### Task objective
Copy the records starting at the line that has "Given: Click the Exploitation section heading" and ending at the end of the records, switching "Recorder" to "Settings" and leaving everything else unchanged.

### Records for the exercise
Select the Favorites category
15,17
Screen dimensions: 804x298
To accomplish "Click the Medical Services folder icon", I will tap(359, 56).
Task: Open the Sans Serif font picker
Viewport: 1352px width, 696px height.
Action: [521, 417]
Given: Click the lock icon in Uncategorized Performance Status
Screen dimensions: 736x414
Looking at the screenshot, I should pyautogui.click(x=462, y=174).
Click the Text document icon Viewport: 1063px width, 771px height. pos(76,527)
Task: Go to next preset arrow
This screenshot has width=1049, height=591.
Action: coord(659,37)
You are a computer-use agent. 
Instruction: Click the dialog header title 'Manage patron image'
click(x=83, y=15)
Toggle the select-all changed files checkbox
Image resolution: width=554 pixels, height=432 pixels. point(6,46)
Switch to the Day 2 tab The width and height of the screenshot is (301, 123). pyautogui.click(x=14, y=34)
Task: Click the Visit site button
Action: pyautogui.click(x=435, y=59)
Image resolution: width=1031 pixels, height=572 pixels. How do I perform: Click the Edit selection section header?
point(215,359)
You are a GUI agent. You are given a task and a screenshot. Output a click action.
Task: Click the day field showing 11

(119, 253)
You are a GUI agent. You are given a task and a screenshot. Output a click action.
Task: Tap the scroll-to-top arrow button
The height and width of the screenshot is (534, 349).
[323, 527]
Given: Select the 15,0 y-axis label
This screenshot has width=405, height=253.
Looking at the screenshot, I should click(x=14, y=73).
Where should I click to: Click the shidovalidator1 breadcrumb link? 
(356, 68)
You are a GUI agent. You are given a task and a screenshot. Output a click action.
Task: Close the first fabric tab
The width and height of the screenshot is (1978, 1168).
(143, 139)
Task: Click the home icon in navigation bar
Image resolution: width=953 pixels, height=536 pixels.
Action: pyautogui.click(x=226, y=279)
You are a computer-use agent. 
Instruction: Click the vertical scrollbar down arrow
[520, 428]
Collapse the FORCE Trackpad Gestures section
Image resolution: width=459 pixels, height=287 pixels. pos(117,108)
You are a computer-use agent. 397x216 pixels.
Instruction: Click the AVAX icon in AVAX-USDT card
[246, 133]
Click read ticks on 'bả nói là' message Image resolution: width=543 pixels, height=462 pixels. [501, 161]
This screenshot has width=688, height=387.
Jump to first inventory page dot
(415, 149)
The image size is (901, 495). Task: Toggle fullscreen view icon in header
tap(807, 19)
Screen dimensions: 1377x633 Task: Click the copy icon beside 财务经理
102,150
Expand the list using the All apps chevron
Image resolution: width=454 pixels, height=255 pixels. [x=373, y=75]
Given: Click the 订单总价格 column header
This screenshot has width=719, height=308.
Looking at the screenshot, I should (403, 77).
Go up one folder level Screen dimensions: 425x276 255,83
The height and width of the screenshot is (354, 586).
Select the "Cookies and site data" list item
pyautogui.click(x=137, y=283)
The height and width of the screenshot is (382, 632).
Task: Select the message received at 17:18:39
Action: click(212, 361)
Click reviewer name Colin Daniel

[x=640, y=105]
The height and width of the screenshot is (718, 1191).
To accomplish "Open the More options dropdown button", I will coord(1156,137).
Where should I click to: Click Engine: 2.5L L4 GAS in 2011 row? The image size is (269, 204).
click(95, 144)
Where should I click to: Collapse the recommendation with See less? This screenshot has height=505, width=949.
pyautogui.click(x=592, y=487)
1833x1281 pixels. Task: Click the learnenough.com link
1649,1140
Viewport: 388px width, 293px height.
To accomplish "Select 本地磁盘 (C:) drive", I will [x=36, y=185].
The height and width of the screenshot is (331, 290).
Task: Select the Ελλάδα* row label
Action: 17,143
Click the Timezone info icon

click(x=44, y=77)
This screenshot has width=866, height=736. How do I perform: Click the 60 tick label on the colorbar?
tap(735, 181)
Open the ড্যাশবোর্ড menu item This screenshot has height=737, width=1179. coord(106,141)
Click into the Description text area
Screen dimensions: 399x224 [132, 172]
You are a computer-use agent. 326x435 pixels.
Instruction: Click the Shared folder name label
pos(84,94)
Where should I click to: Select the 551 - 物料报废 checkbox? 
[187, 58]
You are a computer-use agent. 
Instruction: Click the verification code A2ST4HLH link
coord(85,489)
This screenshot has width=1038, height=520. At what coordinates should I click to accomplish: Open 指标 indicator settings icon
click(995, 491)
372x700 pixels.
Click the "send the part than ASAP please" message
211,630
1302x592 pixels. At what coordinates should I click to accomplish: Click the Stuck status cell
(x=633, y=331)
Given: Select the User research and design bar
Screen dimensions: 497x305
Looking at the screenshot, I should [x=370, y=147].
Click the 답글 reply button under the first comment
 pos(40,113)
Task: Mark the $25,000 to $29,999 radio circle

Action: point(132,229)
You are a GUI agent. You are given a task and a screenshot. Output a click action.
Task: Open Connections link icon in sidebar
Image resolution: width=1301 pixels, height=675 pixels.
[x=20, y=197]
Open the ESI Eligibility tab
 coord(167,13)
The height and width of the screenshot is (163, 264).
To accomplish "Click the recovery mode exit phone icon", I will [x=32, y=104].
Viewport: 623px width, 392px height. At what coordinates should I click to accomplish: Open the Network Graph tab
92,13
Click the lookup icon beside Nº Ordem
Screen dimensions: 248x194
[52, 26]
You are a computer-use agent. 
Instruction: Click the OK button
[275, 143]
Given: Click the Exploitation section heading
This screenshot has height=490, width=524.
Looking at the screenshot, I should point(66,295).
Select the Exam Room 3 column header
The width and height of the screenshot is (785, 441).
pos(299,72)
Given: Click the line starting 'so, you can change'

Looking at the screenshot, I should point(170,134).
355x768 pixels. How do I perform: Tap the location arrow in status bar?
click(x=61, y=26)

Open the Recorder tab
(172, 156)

### Finished task
Given: Click the Exploitation section heading
This screenshot has height=490, width=524.
Looking at the screenshot, I should point(66,295).
Select the Exam Room 3 column header
The width and height of the screenshot is (785, 441).
pos(299,72)
Given: Click the line starting 'so, you can change'

Looking at the screenshot, I should point(170,134).
355x768 pixels. How do I perform: Tap the location arrow in status bar?
click(x=61, y=26)

Open the Settings tab
(172, 156)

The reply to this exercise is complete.